A, Representative traces of persistent I_Na integral elicited using the protocol shown in the inset. Recordings were made in control (top) and failing (bottom) atrial myocytes before (black) and after exposure to isoproterenol (ISO; 100 nmol/L, red) and after treatment with Ril (10 μmol/L, purple). At baseline, atrial cardiomyocytes from failing hearts showed a larger persistent I_Na integral relative to control. ISO (100 nmol/L) enhanced persistent I_Na only in control cardiomyocytes. Ril reduced persistent I_Na integral in both control and failing atrial myocytes. B, Summary data are presented as persistent I_Na integral Amp‐ms/F (AmsF⁻¹), which was measured by integrating I_Na between 50 and 450 ms (n=7 and 9 cells from 5 control and 3 failing dogs; P<0.0001 Kruskal–Wallis test; *P=0.0126 for control vs ISO, *P=0.0209 for control vs ISO+Ril, *P=0.0268 for control‐ISO vs HF‐ISO, ***P<0.0001). C, Representative examples of the line‐scan images and corresponding Ca²⁺ transients recorded in canine HF atrial cardiomyocytes loaded with Ca²⁺ indicator, Fluo‐3 AM, and paced at 0.5 Hz with field stimulation. (Top) Cells were treated with ISO (100 nmol/L) and subsequently Ril (10 μmol/L; purple bar indicates time when Ril was added) was rapidly applied. (Bottom) Resumption of field stimulation failed to induce Ca²⁺ oscillations during concomitant exposure to ISO and Ril; however, washout of Ril resulted in their reinitiation. D, Ril significantly reduced the incidence of aberrant, repetitive Ca²⁺ oscillations, an effect that was washable (median pacing frequency was 0.5 Hz with the range of 0.5 to 1 Hz; number of cells tested depicted under the corresponding bars, N=3 animals for ISO and ISO‐Ril, N=2 animals for ISO‐washout, respectively; **P=0.0009 McNemar test for ISO vs ISO‐Ril, P<0.0001 Fisher exact test for ISO‐Ril vs ISO‐washout incidence; ***P=0.0005 Friedman rank sum test for Ca²⁺ oscillations frequency).

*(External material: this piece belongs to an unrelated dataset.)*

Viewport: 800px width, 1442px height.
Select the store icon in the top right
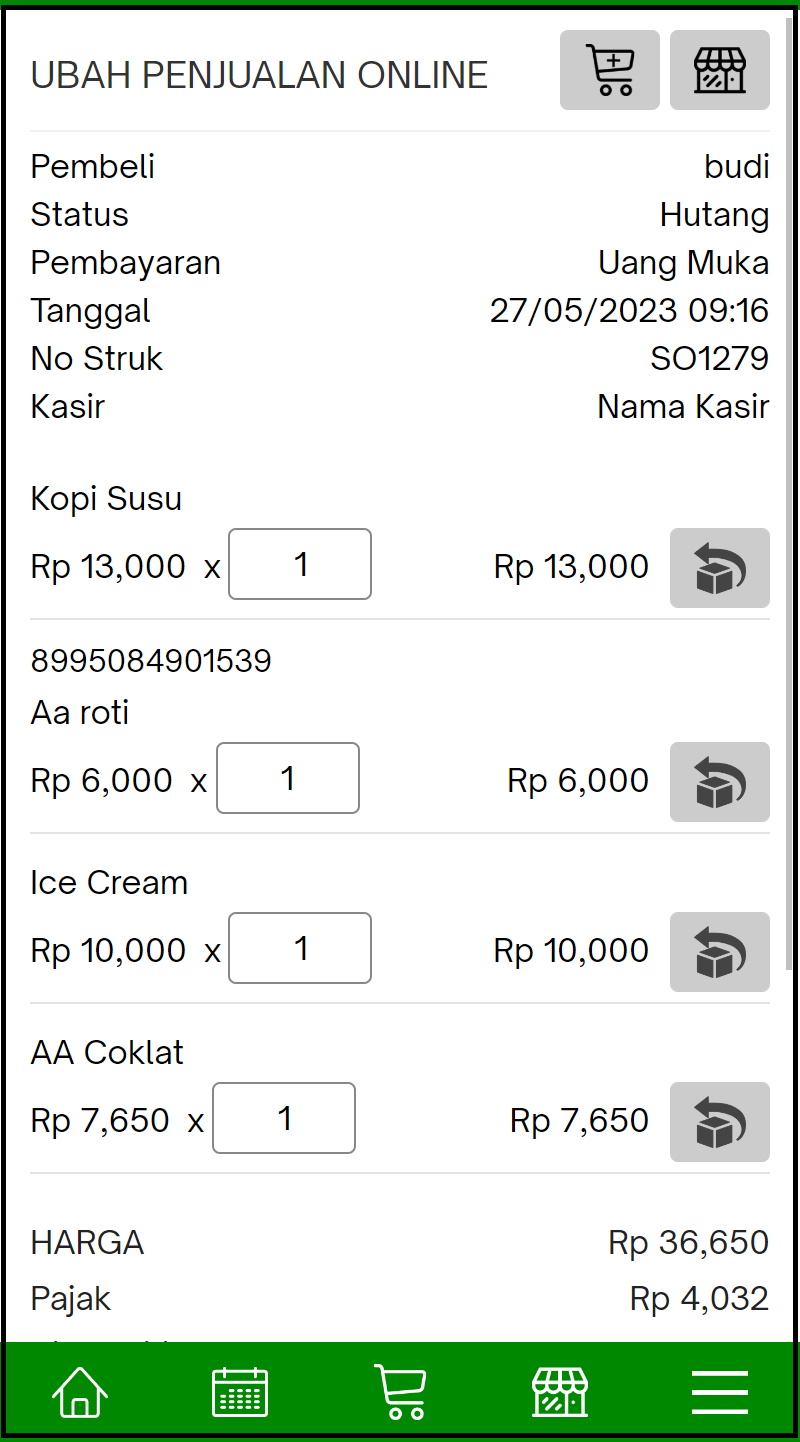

Figure 8. Riluzole prevents cardiac arrhythmias in patients with amyotrophic lateral sclerosis (ALS).

Two retrospective cohorts of ALS one exposed to riluzole vs no riluzole (controls), were compared by Cox proportional hazard models. The time‐to‐first composite arrhythmic events was analyzed using Kaplan–Meier production limit estimator. A, Overall cohort, (B) US cohort. HR indicates hazard ratio.